Le président de la CPG (à droite) pendant les travaux du comité ad hoc, le 22 février 2017 à Libreville. © Gabonreview

 

Le comité ad hoc de la Confédération patronale gabonaise (CPG) s’est réuni le 22 février courant à Libreville. Au menu des travaux, une disposition de la Loi des finances 2017, imposant aux opérateurs privés une taxe de 1% sur le chiffre d’affaires, pour le financement du fonds des Gabonais économiquement faible (Gef). Une disposition boudée par l’ensemble du patronat.

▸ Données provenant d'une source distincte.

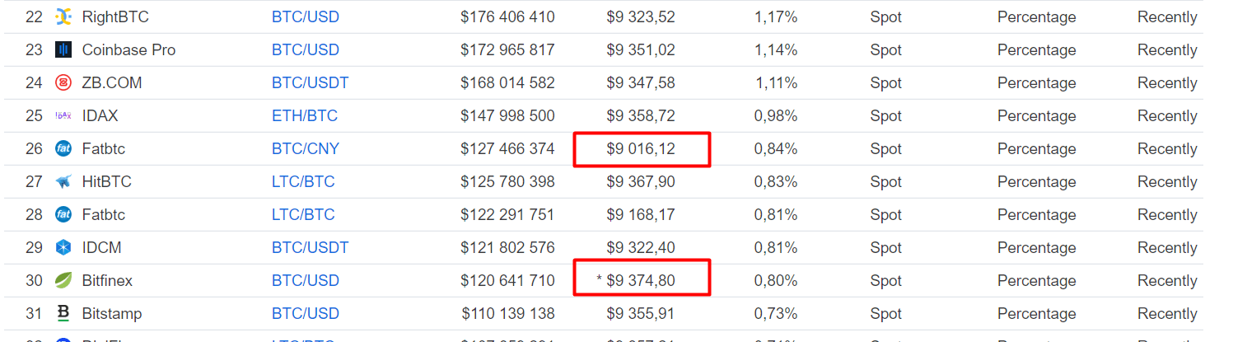Image resolution: width=1233 pixels, height=342 pixels.
Task: Click the Coinbase Pro logo icon
Action: tap(63, 50)
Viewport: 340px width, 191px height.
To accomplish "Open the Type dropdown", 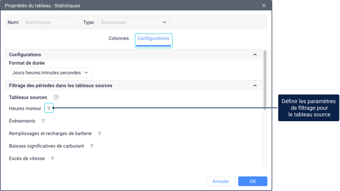I will click(x=134, y=23).

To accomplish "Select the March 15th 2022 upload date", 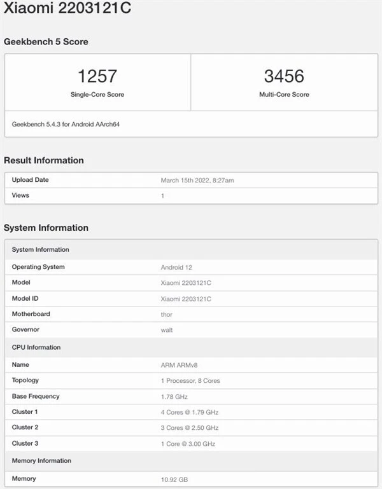I will click(x=197, y=181).

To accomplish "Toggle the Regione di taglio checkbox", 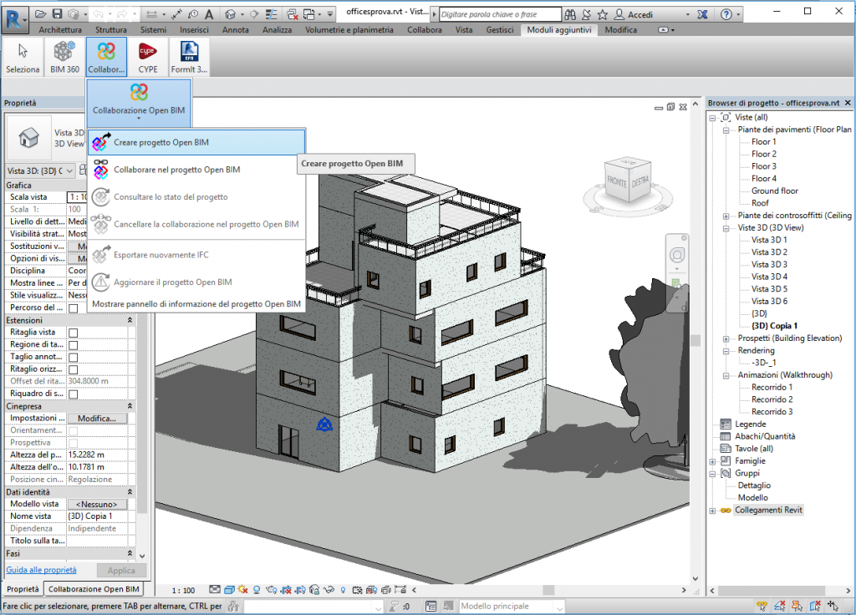I will (x=73, y=344).
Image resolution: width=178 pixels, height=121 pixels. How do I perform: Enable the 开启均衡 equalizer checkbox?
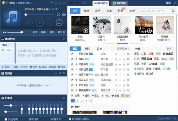click(6, 119)
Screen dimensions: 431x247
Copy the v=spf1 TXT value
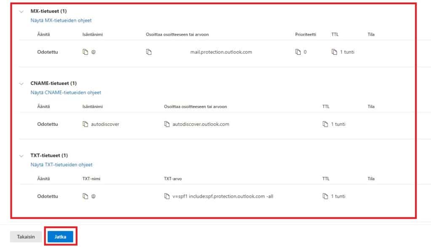tap(167, 197)
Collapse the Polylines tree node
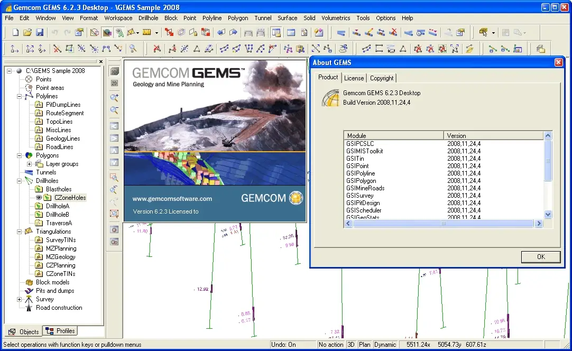The height and width of the screenshot is (351, 572). (20, 96)
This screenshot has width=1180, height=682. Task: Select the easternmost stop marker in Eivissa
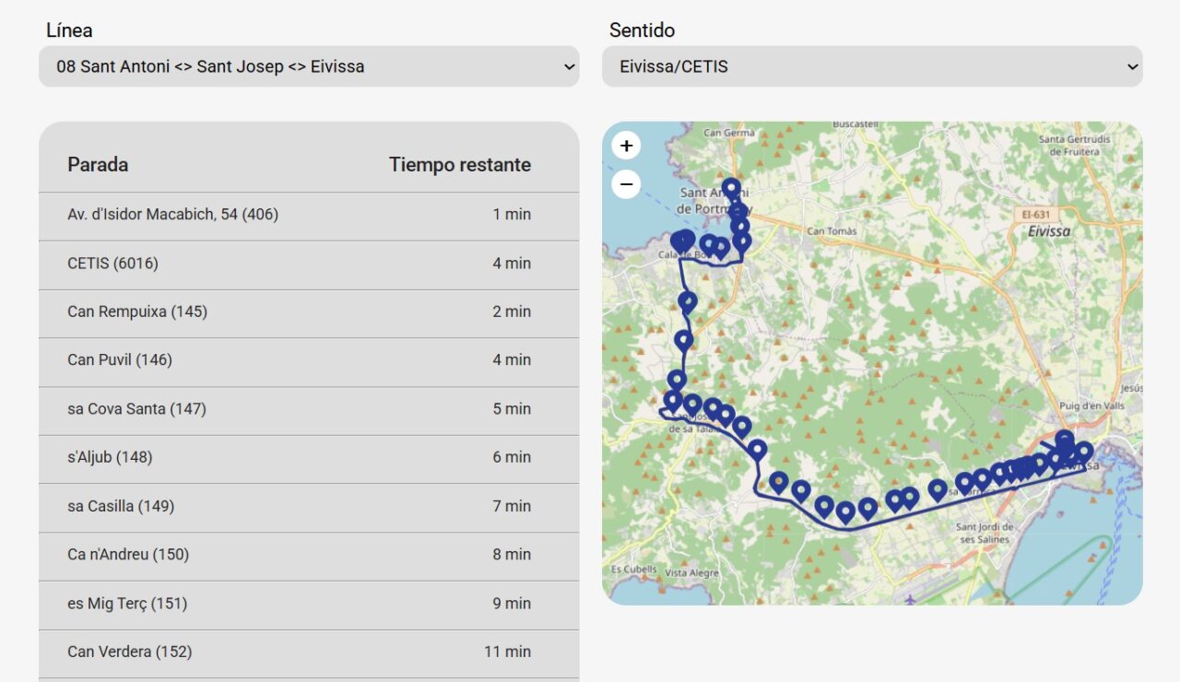(x=1084, y=451)
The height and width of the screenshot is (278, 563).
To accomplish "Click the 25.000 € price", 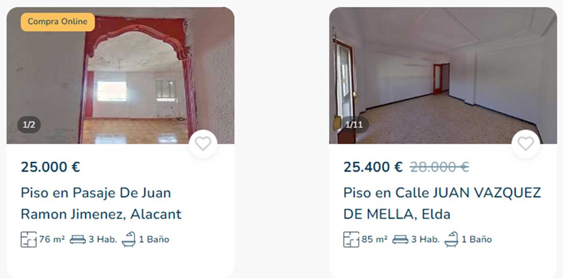I will pyautogui.click(x=51, y=167).
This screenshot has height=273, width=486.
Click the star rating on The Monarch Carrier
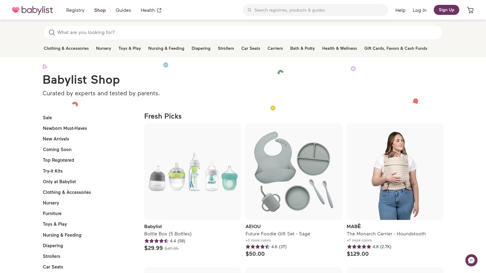point(359,247)
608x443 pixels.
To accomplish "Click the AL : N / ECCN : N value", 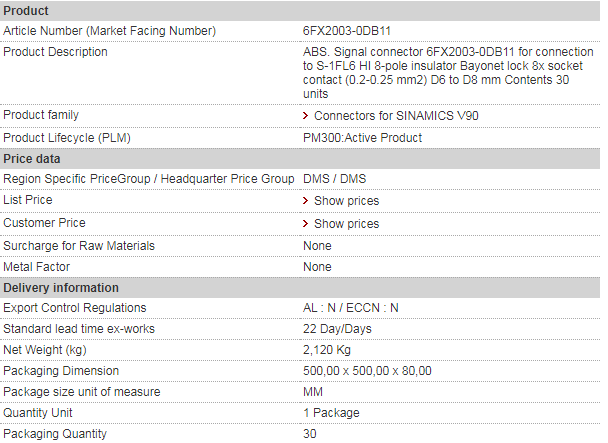I will [x=351, y=308].
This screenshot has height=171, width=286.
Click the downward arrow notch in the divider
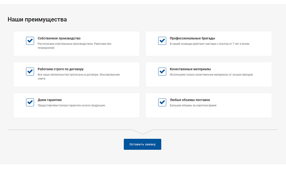142,132
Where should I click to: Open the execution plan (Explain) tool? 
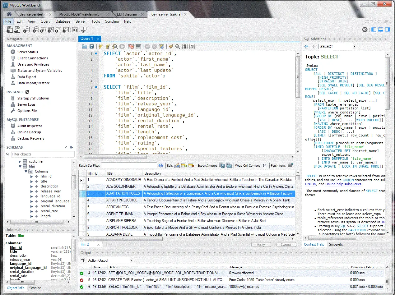click(x=115, y=46)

Jean Bernard Boumah face à la presse. © Gabonreview

Censée entrer en vigueur le 1er mars prochain, cette taxe concerne, pour l’heure, les opérateurs privés réalisant au plus un chiffre d’affaires de 30 millions de francs CFA. «La taxe sur le chiffre d’affaires n’est pas bonne. Elle a été remise en cause depuis 1994 avec l’entrée en vigueur de la Taxe sur la valeur ajoutée (TVA)», a déploré le président de la CPG.

Selon Jean Bernard Boumah, cette taxe est d’autant plus mauvaise qu’elle impacte négativement la compétitivité des entreprises. «Il s’agit aujourd’hui d’une taxe sur le chiffre d’affaires qui est en cascade, qui impacte sur la compétitivité des entreprises, parce qu’elle constitue une charge. C’est très différent de la TVA, qui est un impôt neutre», a expliqué le président de la CPG.

«Actuellement, nos entreprises sont dans une mauvaise passe et nous pensons que cette disposition annihile la compétitivité des entreprises», a-t-il lancé. «Nous avons même saisi les parlementaires, en leur signifiant clairement qu’il y aura des effets pervers liés à l’application de cette mesure», a poursuivi Jean Bernard Boumah, brandissant les trois propositions de la CPG sur cette question.

Si elle s’est dite ouverte au financement du fonds des Gef, la CPG souhaite que la taxe sur le chiffre d’affaires soit nettement revue à la baisse. «1% c’est trop !», a insisté Jean Bernard Boumah. La confédération patronale pense également que cette disposition doit être étendue au secteur parapublic, tout aussi créateur de richesses.

«Nous souhaitons également que cette disposition concerne tout le monde. C’est impôt de solidarité qui doit donc s’adresser à tous», a-t-il suggéré. Par ailleurs, la CPG a également estimé que la cible des ayant-droits doit être clairement définie. «Nous ne pouvons pas comprendre que nous sommes 1,8 millions d’habitants et qu’il y a 800 000 Gef», a laissé entendre le président de la CPG.

La CPG a ainsi espéré que sous forme de relance ou de loi rectificative de la Loi des finances, ses points de vue seront pris en compte. «Nous voulons faire appel à la compréhension du gouvernement», a conclu Jean Bernard Boumah.

Avant cette taxe sur le chiffre d’affaires, le fonds des Gef était financé par les seuls opérateurs de téléphonie mobile, qui se voyaient prélever 10% de leur chiffre d’affaires. Une disposition combattue par la CPG, la qualifiant d’injuste. Gouvernement et CPG ont donc toujours autant de mal à s’accorder sur le financement du fonds dédié aux Gef.